CHIP-8 in hardware - part 2 (CPU)
Continuing with the implementation of CHIP-8 in Verilog, I wanted to continue with the CPU module and get it to actually execute some instructions, so we’ll build an instruction decoder, CPU states and a register file.
As described in the previous part , we would like to:
- fetch instruction (2 bytes) from the memory into an 16-bit
opcode
register - decode the instruction
- execute the instruction
Other articles in the series:
CPU opcodes
I can now divide the CPU opcodes into two groups - single-cycle simple operations and those that would require multiple clock cycles to execute.
Multi-clock cycle operations:
- 00E0 (clear screen)
- DXYN (draw)
- FX33 (binary to BCD)
- FX55 (dump registers V0 to Vx - needs multiple memory stores)
- FX65 (load registers V0 to Vx - needs multiple memory loads)
Single-clock operations are probably all the others.
The multi-clock operations would require additional state on the state machine that the execute state will transition to.
Some operations need to write back the value to the Vx (or V0) registers, so
We can start enhancing the CPU state machine by adding the corresponding states (simplified):
In the current implementation, VY
and VY
are requested in parallel with the opcode, as we know the X
and Y
index from the first and second bytes.
This somewhat corresponds to the classic fetch-decode-execute-memory access-writeback CPU stages. In this implementation, either the memory access and write back happen after the execute stage, depending on the opcode.
Instruction decoder
We fetch the opcode into reg [15:0] opcode
register. It can be divided into four nibbles [15:12],[11:8],[7:4],[3:0]
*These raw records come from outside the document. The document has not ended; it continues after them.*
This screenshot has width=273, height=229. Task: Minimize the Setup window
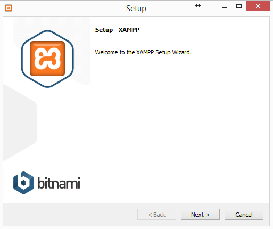(225, 6)
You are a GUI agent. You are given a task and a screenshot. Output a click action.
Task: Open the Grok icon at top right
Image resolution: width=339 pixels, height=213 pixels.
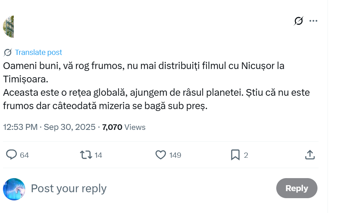point(299,21)
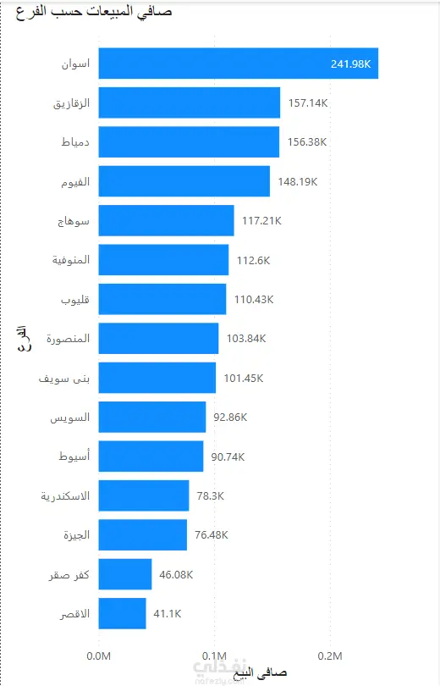Click the كفر صقر bar
The width and height of the screenshot is (440, 686).
125,574
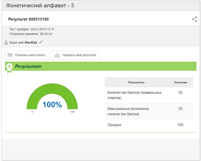This screenshot has width=201, height=161.
Task: Click the 100% gauge value
Action: (52, 104)
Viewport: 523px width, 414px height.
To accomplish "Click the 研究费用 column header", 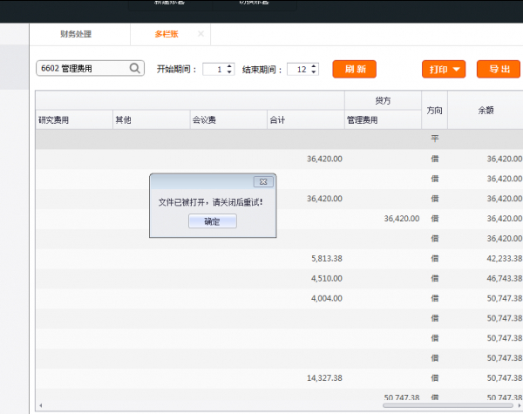I will click(73, 120).
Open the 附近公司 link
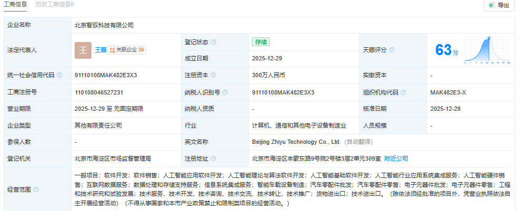518x211 pixels. pos(395,158)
that we use to extract the helper values - such as x
,y
,NNN
that are used by various opcodes. As my CHIP-8 design features a standalone ALU, we also prepare ALU operands.
We also map the 0,E and F instructions to secondary operations 0-B.
code | last byte |
---|---|
0XXX: | |
0 | E0 |
1 | EE |
EXXX: | |
2 | 9E |
3 | A1 |
FXXX: | |
4 | 07 |
5 | 0A |
6 | 15 |
7 | 18 |
8 | 1E |
9 | 29 |
A | 33 |
B | 65 |
I’ve encoded these into a Verilog header that’s included both by the instruction decoder and the CPU.
While I’m sure this can be done within the CPU module, I separated the decoder out so it’s easier to test.
Register file
I initially placed my registers in the CPU module itself as
reg [7:0] reg_V[15:0]; //V0..VF
Then, when naively implementing the instructions in the execute stage, my tools generated a horrendous mess of multiplexers as they figured out that any of the registers could be read/written to.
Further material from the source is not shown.